Bug 553690

Summary: Xenified kernel crashes during F12 PV DomU's install packages deployment phase
Product: [openSUSE] openSUSE 11.2 Reporter: Boris Derzhavets <bderzhavets>
Component: XenAssignee: Jan Beulich <jbeulich>
Status: RESOLVED FIXED QA Contact: E-mail List <qa-bugs>
Severity: Major    
Priority: P2 - High CC: g.w.kant, gleixner, kcobler, rob
Version: RC 2   
Target Milestone: unspecified   
Hardware: x86-64   
OS: Other   
Whiteboard:
Found By: Community User Services Priority:
Business Priority: Blocker: ---
Marketing QA Status: --- IT Deployment: ---
Attachments: Runtime snapshot F12 PV DomU
Serial log for F12 PV DomU crash install
Another serial on different drive for kernel crash
linux-2.6.31.5-0.1.99.21.446052c built wit original .config for xenified kernel
debugging patch (kernel)
Serial log after applying the most recent patch
lspci -nn report attached
debugging patch (kernel, v2)
V1 reverted , V2 applied.
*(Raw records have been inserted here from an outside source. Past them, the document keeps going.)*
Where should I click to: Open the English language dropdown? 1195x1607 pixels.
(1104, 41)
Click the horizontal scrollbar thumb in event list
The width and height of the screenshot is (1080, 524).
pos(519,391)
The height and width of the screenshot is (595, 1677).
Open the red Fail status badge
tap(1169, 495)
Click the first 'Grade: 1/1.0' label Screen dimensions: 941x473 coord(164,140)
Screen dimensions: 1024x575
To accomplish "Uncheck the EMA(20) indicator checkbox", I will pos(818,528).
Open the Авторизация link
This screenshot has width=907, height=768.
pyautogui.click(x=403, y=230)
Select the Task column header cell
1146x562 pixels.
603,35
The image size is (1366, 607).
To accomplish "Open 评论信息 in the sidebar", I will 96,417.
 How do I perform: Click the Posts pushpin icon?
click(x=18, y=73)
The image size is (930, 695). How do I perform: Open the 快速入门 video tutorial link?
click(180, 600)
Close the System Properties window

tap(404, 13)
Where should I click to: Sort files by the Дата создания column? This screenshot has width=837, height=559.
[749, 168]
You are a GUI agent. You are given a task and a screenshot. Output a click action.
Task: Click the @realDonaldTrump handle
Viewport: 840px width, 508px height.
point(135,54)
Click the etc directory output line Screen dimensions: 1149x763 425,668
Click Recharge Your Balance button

Kernel has been rebuilt from scratch
debugging patch (kernel, v3)

Description Boris Derzhavets 2009-11-09 07:37:49 UTC
User-Agent:       Mozilla/5.0 (X11; U; Linux x86_64; en-US; rv:1.9.1.4) Gecko/20091027 Fedora/3.5.4-1.fc12 Firefox/3.5.4

Screen ( and system as entity) freeze during F12 PV DomU install via profile:-

[root@fedora12sda vms]# cat f12.install
name="F12PV"
memory=1024
disk = ['phy:/dev/sda8,xvda,w' ]
vif = [ 'bridge=br0' ]
vfb = [ 'type=vnc,vncunused=1']
kernel = "./vmlinuz"
ramdisk = "./initrd.img"
vcpus=1
on_reboot = 'restart'
on_crash = 'restart'

where installation vmlinuz & initrd.img obtained via wget from F12 HTTP Mirror (local or remote no matter)

# vncviewer localhost:0

Starts installer fine and allows to get until packages deployment phase. Three attempts have been made with the same result.
The system freeze when DomU install gets into packaging deploying phase, with the 3 led of the numeric pad blinking

Message from syslogd@dhcppc5
kernel: [960.891531] Call trace
Code: 00 00 85 c0 75 ad 4d . . . . . .
. . . . . . .
kernel: [960.891593] CR2:
ffffffffffffcb0

I've also tried text mode install , to avoid vnc console output. With profile:-

# cat f12.instext
name="F12PV"
memory=1024
disk = ['phy:/dev/sda8,xvda,w' ]
vif = [ 'bridge=br0' ]
kernel = "./vmlinuz"
ramdisk = "./initrd.img"
vcpus=1
on_reboot = 'restart'
on_crash = 'restart'

# xm create -c f12.instext

System crashes in packages deployment phase again
Setting up serial console to capture kernel trace might take several days.




Reproducible: Always

Steps to Reproduce:
Attempt to create F12 PV DomU.
Actual Results:  
Xenified kernel crashes.

Expected Results:  
PV DomU gets installed
Comment 1 Jan Beulich 2009-11-09 08:09:51 UTC
We'll need the full kernel/hypervisor log (or at the very least the full kernel register/stack dump, including the last few lines that precede it).
Comment 2 Boris Derzhavets 2009-11-09 18:29:20 UTC
I attempted three more times to install F12 PV DomU switching to kernel
console right after package deployment phase started. 2 times install succeded
and 1 time failed. 

In case of success CTRL+ALT+F1 , login in text mode,
kill -9 pid_of_Xorg. X-Server up again.
Loading DomU via profile :-

dhcppc5:~/vms # cat f12.pyrun
name="VF12"
memory=2048
kernel="./vmlinuz-2.6.31.5-122.fc12.x86_64"
ramdisk="./initramfs-2.6.31.5-122.fc12.x86_64.img"
root="/dev/mapper/vg_fedora-lv_root"
disk = ['phy:/dev/sda9,xvda,w' ]
vif = [ 'bridge=br0' ]
vfb = [ 'type=vnc,vncunused=1']
vcpus=1
on_reboot = 'restart'
on_crash = 'restart'

Pygrub cannot load F12 DomU (bootloader returns no date).
Seems like Xen has been built without e2fsprogs-devel.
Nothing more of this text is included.